• **INSTRUCTIONS FOR THE TASK**:
The listing below contains a span that opens with the line containing "Rejected (784, 408)" and closes with the line containing "CO2 Neutral Websites". Return that span exactly.

____

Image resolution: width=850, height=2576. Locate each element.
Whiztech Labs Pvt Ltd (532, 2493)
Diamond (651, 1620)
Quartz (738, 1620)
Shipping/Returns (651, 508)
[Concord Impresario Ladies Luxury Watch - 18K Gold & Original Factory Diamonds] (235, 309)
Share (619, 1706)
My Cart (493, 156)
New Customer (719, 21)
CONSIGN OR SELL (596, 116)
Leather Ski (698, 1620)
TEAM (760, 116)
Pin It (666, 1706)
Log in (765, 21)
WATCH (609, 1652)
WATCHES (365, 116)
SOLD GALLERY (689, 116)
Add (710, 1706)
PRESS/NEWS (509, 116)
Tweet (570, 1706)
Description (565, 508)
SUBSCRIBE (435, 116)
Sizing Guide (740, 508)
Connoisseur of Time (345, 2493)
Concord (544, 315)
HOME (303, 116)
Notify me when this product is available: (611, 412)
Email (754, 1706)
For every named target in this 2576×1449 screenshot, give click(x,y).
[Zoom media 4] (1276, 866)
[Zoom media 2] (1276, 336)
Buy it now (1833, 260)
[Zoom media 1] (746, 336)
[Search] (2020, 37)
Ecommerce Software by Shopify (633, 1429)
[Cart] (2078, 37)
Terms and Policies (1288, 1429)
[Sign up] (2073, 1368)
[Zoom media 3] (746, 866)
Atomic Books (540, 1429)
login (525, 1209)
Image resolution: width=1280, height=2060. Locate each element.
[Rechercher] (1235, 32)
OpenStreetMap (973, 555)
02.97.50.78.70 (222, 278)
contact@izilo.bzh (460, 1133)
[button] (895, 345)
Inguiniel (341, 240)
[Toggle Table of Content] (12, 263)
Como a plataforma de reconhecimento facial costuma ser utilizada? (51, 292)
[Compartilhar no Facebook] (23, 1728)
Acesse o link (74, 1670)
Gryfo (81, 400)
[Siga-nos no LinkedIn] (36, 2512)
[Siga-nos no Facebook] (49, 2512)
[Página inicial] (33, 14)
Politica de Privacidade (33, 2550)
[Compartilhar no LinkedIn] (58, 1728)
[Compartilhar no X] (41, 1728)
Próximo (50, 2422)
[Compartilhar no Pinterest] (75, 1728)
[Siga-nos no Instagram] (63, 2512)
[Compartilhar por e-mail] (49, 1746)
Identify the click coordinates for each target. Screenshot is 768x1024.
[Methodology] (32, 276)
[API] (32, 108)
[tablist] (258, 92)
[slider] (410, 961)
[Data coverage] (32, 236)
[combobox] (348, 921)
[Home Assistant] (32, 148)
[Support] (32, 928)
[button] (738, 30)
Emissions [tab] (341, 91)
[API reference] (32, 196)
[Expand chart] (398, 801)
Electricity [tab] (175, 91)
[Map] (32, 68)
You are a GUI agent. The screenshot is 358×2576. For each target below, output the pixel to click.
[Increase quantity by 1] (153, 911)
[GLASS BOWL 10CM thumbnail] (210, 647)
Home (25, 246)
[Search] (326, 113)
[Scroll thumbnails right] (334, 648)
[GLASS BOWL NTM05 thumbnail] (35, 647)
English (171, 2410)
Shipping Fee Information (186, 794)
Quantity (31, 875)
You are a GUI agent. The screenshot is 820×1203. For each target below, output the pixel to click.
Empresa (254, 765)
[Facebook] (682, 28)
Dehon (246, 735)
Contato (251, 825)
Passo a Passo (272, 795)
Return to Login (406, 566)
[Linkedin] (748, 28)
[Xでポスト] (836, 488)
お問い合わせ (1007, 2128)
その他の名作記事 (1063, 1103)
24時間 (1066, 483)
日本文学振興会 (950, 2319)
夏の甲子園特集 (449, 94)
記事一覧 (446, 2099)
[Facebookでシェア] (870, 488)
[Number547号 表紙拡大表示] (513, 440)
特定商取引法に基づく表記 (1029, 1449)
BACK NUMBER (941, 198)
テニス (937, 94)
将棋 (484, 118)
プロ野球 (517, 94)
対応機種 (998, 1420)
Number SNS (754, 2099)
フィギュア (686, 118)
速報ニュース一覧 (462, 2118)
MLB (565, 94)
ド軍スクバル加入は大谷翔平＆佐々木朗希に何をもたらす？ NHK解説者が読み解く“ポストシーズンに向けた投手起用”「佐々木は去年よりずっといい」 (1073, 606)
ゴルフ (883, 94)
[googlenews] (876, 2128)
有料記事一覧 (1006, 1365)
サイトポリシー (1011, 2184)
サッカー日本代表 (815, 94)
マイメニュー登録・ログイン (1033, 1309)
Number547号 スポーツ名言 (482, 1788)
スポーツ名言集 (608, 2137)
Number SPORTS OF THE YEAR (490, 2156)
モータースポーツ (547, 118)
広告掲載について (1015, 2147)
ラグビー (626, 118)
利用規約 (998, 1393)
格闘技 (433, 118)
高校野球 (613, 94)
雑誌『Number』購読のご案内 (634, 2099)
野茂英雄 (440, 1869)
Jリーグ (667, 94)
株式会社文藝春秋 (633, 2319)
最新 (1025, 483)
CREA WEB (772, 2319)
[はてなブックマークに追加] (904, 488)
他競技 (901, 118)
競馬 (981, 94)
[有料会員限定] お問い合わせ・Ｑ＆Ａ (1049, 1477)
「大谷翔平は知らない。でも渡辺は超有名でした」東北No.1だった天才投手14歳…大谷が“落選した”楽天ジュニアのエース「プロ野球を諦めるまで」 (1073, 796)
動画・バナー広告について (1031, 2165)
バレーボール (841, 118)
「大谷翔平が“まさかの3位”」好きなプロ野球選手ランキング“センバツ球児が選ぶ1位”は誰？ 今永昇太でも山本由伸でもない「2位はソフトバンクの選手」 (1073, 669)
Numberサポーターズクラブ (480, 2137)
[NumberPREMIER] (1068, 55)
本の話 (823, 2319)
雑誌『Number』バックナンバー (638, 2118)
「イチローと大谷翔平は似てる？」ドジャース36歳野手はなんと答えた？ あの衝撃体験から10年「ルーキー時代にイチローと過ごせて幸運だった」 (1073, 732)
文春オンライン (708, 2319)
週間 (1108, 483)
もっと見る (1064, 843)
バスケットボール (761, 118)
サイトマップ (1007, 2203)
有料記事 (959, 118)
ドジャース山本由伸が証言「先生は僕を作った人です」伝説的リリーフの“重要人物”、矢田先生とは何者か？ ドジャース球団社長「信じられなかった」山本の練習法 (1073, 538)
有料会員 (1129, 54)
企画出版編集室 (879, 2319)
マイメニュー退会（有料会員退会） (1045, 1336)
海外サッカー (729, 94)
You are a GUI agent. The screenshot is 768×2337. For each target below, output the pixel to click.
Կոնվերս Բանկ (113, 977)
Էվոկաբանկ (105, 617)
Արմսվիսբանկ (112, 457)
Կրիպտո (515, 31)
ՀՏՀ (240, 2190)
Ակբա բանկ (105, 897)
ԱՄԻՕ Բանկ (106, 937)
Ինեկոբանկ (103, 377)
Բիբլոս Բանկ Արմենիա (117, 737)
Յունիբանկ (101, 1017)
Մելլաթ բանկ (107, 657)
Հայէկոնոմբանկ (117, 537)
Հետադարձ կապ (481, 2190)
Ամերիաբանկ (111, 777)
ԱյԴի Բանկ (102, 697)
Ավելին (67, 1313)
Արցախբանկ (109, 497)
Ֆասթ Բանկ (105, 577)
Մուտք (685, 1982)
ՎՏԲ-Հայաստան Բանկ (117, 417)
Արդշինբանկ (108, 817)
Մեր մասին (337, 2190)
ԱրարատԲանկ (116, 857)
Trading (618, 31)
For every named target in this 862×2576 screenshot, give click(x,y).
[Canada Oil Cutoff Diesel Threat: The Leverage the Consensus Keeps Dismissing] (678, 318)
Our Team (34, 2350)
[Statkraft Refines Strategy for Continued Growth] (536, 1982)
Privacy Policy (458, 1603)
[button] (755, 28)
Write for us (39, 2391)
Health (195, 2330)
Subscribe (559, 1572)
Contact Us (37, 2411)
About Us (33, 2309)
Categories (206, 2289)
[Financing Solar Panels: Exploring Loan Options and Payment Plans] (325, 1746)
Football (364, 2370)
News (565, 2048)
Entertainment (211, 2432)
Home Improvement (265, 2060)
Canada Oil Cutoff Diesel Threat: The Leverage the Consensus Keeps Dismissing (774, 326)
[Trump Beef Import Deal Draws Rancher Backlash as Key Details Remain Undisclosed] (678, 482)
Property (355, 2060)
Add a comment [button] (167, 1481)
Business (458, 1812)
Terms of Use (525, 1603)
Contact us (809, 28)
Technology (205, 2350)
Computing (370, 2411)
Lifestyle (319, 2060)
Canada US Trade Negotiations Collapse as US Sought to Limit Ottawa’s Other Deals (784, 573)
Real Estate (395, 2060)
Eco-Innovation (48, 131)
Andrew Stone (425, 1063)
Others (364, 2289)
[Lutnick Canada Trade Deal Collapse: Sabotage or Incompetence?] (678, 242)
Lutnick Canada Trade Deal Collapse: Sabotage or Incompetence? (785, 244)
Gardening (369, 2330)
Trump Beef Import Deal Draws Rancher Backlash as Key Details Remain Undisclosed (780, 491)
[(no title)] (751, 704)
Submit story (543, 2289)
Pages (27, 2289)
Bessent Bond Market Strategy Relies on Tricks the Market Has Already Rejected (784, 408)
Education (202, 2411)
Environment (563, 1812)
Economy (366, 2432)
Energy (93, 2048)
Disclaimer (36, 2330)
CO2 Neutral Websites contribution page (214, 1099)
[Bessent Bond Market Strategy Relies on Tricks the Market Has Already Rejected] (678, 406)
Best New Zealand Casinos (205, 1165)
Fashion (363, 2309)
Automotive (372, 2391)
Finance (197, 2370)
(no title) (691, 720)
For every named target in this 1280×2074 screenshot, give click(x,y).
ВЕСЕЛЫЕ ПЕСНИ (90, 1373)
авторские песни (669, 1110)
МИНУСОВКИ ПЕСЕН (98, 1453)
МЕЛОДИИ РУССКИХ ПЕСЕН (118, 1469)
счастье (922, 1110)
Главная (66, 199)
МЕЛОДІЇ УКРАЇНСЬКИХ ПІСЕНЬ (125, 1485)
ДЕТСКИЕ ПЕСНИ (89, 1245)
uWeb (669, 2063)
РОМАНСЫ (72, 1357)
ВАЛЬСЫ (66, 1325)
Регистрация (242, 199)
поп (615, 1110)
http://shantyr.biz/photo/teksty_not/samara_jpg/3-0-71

____

• **WRITTEN ANSWER**:
Bessent Bond Market Strategy Relies on Tricks the Market Has Already Rejected (784, 408)
Education (202, 2411)
Environment (563, 1812)
Economy (366, 2432)
Energy (93, 2048)
Disclaimer (36, 2330)
CO2 Neutral Websites contribution page (214, 1099)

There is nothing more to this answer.